● **YOUR OBJECTIVE**: Among the lines below, some may hold the word "field"; state how many do, giving only the number.
═══ INPUT ═══
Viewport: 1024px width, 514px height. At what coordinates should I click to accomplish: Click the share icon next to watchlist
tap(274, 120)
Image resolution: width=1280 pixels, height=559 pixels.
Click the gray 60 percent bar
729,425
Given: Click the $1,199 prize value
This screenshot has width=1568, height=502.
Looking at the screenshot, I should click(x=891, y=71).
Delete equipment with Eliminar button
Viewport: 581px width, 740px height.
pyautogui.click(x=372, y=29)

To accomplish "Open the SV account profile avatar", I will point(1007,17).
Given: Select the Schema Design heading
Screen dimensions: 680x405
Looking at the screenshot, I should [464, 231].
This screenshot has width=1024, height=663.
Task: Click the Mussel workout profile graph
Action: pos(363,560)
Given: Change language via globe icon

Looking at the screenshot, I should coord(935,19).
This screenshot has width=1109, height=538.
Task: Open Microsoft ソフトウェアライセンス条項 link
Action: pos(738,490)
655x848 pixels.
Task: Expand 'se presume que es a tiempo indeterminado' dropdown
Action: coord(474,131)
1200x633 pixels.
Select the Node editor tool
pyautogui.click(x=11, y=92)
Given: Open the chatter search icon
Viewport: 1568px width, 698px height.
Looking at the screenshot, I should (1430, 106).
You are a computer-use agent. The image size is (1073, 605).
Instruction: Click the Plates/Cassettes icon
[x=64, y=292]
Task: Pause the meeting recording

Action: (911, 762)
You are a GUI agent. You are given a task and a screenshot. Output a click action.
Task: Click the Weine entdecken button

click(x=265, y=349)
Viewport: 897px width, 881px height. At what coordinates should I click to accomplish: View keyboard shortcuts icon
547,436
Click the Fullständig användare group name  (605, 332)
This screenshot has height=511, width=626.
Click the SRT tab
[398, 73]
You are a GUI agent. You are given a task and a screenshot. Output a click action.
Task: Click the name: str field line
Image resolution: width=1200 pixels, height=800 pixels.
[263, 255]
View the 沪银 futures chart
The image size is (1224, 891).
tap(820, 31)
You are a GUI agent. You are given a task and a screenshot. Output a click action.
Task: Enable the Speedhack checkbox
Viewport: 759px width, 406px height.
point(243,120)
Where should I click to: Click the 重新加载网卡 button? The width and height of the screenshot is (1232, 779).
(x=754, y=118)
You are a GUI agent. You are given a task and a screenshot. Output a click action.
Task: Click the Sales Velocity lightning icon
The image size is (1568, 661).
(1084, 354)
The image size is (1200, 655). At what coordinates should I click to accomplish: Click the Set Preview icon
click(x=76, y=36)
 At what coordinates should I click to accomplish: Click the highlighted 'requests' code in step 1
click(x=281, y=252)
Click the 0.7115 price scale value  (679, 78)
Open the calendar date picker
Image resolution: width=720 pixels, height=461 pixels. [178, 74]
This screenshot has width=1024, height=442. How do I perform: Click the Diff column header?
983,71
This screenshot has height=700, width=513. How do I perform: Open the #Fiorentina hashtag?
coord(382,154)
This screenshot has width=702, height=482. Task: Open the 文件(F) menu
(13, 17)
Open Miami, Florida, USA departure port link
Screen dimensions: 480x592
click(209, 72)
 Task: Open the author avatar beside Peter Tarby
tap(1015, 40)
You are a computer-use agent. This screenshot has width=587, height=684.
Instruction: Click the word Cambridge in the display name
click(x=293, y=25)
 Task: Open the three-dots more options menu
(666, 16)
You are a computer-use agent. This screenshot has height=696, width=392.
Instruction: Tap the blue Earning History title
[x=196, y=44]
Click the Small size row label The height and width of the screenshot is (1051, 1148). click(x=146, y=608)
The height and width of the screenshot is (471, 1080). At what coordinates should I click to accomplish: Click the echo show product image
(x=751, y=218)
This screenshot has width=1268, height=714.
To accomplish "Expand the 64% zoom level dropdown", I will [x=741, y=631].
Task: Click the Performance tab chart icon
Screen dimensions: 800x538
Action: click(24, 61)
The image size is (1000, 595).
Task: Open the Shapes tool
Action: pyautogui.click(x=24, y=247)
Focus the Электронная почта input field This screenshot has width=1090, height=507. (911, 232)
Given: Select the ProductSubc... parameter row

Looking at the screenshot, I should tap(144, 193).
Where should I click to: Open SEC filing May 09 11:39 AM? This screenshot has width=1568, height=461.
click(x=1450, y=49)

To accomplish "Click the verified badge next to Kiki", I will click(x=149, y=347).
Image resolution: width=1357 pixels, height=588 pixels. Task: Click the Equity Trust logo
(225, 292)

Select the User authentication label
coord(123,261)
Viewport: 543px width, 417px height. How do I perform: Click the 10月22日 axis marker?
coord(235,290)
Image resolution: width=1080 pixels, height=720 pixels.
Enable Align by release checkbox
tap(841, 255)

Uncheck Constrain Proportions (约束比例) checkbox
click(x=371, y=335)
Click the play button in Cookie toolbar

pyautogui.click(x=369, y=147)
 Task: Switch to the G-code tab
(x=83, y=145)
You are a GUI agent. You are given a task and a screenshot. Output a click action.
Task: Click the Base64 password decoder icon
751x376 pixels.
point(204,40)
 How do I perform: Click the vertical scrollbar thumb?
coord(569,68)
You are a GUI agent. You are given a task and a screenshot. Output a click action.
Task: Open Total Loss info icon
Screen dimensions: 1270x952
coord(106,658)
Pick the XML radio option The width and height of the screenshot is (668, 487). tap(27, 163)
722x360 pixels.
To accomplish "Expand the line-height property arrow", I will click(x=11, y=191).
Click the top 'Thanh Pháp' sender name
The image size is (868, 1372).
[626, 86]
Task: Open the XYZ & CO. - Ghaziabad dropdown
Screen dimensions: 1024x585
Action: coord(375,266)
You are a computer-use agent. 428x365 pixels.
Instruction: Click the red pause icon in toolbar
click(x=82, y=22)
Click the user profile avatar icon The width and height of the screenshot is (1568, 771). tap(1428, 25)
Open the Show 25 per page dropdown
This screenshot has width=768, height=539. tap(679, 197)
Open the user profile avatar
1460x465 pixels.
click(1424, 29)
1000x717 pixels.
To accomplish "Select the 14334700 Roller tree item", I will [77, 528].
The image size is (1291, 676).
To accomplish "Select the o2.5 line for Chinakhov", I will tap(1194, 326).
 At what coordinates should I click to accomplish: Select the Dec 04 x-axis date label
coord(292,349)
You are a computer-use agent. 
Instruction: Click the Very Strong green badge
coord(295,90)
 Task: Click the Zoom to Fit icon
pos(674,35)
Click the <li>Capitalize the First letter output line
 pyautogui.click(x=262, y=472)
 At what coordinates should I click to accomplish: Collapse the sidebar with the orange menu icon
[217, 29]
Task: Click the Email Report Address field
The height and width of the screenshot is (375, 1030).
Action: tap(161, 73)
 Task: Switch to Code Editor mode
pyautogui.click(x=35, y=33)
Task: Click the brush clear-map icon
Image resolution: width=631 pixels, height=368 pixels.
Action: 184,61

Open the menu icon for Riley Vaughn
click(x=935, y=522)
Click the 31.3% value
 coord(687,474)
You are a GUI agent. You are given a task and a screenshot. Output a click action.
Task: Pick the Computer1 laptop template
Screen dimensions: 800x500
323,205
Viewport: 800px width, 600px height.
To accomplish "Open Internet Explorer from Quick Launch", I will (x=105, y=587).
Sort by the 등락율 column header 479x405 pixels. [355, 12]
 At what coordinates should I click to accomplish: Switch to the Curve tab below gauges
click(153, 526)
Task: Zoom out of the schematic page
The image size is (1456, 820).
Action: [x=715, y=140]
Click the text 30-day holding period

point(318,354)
═══
● **OUTPUT FOR THIS TASK**: 3